Migrate ES data to the Lindorm Search Engine - Lindorm - Alibaba Cloud Documentation Center

Logstash is an open source data processing tool that collects, processes, and sends data to a destination database. This topic describes how to use Logstash to migrate data from a self-managed Elasticsearch cluster to the Lindorm Search Engine by configuring scripts and migration tasks.

Prerequisites

The self-managed Elasticsearch (ES) cluster is a version from 7.0.0 to 7.10.1.
You have activated the Lindorm Search Engine. For more information, see Activation guide.
You have added the client IP address to the Lindorm whitelist. For more information, see Configure a whitelist.
Note
The examples in this topic use a self-managed ES cluster and a Logstash service that are deployed on an Alibaba Cloud Elastic Compute Service (ECS) instance. To ensure connectivity between the ECS instance and the Lindorm instance, you must add the IP address of the ECS instance to the Lindorm whitelist. For more information about how to create an Alibaba Cloud ECS instance, see Create a custom instance.

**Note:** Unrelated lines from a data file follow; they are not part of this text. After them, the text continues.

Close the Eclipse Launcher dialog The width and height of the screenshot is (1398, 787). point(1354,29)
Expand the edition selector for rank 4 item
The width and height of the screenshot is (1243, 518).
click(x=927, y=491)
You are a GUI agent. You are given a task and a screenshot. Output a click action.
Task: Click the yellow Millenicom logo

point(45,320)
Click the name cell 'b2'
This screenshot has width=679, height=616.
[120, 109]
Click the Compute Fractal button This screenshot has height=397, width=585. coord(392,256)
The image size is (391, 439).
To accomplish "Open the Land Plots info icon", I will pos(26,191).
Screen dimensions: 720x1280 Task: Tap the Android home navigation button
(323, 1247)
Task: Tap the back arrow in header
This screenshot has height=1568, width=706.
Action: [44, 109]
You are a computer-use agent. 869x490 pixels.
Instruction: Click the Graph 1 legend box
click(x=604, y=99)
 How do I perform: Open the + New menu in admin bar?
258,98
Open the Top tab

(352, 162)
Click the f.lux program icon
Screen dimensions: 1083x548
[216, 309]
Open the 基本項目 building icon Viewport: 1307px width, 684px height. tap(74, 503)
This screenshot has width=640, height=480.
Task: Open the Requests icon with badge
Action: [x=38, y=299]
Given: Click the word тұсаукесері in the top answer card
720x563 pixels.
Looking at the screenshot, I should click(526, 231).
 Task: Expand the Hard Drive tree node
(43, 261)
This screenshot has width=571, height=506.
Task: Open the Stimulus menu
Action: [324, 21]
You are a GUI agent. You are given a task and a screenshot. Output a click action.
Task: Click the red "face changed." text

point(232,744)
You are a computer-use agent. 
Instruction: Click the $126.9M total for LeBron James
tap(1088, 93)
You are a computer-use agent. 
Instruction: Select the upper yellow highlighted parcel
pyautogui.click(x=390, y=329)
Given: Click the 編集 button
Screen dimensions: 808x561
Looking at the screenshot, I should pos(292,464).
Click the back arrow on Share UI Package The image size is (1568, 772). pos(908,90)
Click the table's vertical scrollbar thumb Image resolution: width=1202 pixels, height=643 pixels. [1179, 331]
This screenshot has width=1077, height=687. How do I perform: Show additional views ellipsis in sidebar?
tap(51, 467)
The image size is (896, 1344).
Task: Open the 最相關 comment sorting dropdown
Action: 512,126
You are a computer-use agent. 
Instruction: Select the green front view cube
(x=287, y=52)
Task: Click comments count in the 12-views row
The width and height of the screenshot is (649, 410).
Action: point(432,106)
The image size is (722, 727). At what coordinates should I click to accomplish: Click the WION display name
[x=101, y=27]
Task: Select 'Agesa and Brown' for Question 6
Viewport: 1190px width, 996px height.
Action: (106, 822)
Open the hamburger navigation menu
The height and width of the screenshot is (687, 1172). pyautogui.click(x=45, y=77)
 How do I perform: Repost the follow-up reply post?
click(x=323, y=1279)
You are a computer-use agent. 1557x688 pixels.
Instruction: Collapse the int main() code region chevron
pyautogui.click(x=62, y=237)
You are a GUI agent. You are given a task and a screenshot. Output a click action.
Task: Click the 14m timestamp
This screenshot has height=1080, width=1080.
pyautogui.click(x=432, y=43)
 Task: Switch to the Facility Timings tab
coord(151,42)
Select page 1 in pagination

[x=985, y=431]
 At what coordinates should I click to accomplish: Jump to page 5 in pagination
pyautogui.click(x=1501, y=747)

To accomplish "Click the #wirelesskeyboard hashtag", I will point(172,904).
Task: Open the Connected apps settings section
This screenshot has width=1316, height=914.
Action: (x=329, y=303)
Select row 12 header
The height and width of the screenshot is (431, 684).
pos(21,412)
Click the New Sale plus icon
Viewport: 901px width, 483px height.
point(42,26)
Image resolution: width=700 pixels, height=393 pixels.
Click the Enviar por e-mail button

Migration solution selection

Choose a migration solution as needed and the mappings of the source ES index.

Full data migration: Use this solution if documents in the source index of the self-managed ES cluster are not being added, deleted, or modified.
Incremental data migration: Use this solution if the self-managed ES index is updated with new or modified data, but no data is deleted. This solution requires that the documents contain a field that indicates the data update time.
Comprehensive migration solution: Use this solution if your data is updated but does not contain a field for the data update time. In this scenario, you must modify your business code to include this field before you can perform the migration.

Data preparation

The self-managed Elasticsearch cluster used in this topic is deployed on an Alibaba Cloud ECS instance. The data to be migrated is the geonames dataset from Rally. For more information about how to import the data, see Run a Benchmark: Races. In the example in this topic, the index in the Elasticsearch cluster is named geonames.

Data size: 11,396,503 documents. The decompressed data occupies 3.3 GB of space.

Note

You can also migrate your own existing data from a self-managed ES cluster. For information about how to write data to a self-managed ES cluster, see the Index API.

Step 1: Install the Logstash service

To install and deploy the Logstash service, see the Logstash Reference.

Step 2: Create a search index

Before you use Logstash to migrate data from an Elasticsearch cluster to the Lindorm Search Engine, you must create a destination index in Lindorm to store the migrated data.

Important

The Logstash service does not copy information, such as settings, from the source index to the destination index. If you want the destination index to have the same configuration and mapping rules as the source index, you must specify parameters such as settings, mappings, and shard counts when you create the destination index.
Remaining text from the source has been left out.